The resistance of the trace through the cell changes depending on light. In the dark it's in the 5-20 Mohm range (depending on the type) and in the presence of a decent amount of light, the resistance drops to 50-150kohm.

As far as the specifics of how it operates, I can make an educated guess: The combination of cadmium and sulfide materials produces a semiconductor with a bandgap that is the wavelength of optical light. Incoming light, excites, or gives enough energy to electrons tightly bound to the atoms in the valence band to move into the conduction band and essentially gives the material the ability to transmit electricity. In essence, the material is tuned to optical light such that it switches from a material that doesn't conduct electricity very well at all to one that conducts electricity moderately well.
 
pm, yeah, i believe that is how those cells work.


depending on your electronics knowledge, how simple / complex do you want to make this? do you want it to just turn on/off or varying brightness with the light level?

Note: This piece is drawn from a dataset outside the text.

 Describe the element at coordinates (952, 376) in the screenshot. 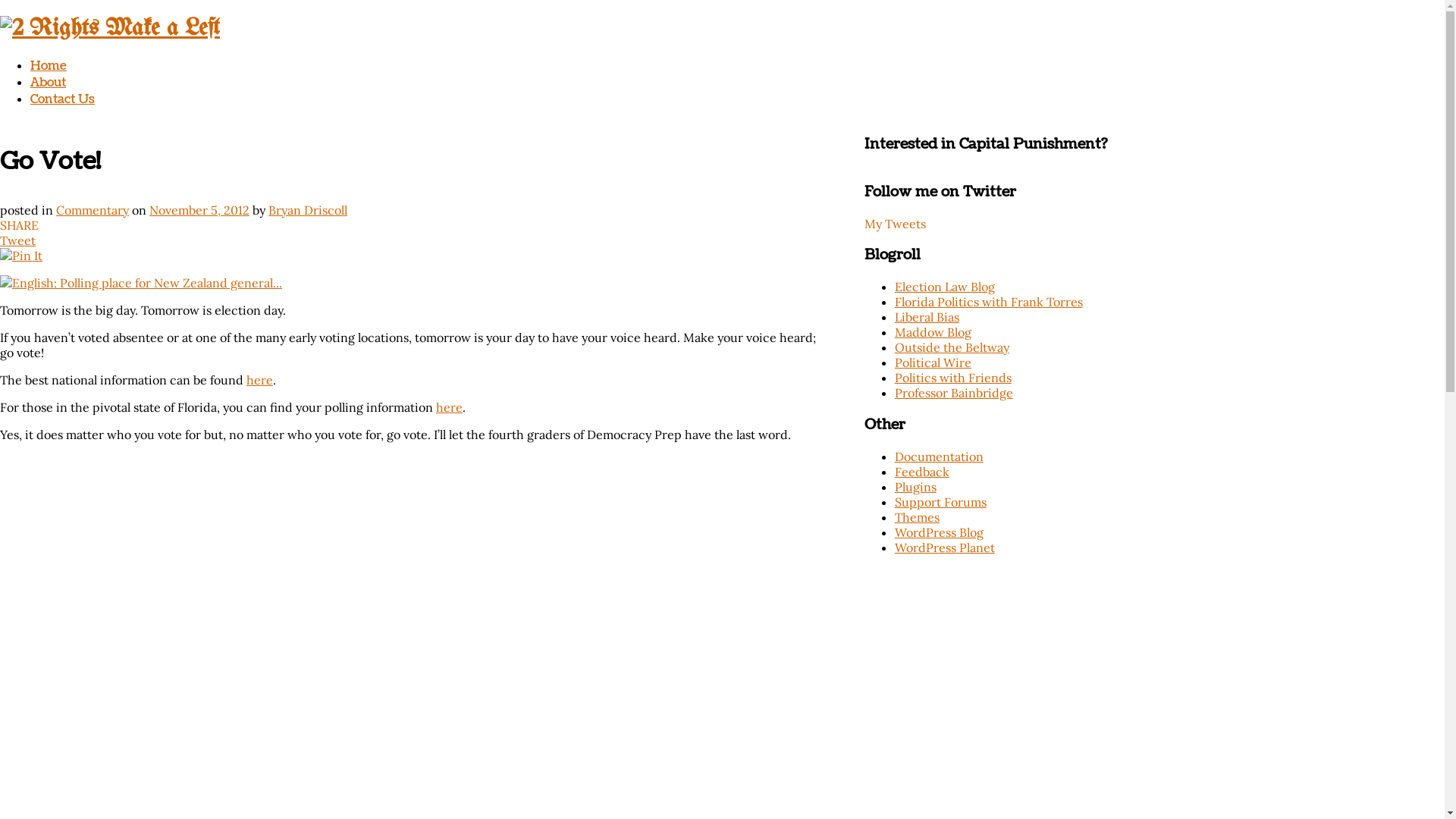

The simplest method is to feed the cell into a comparator like the LM393 at the + input, and a voltage reference (the point where you want the led to turn on). Feed the output of the comparator through a 4.7k resistor into a transistor like a 2n3904. Place a resistor in the emitter to limit the current, and the led in the collector to power. Thats basically the simplest circuit I can come up with right now. An op-amp, a transistors, your led, and some resistors. of course, your gonna have to work out the values 😉


if you need a schematic for that and the values i can work figure it out for ya.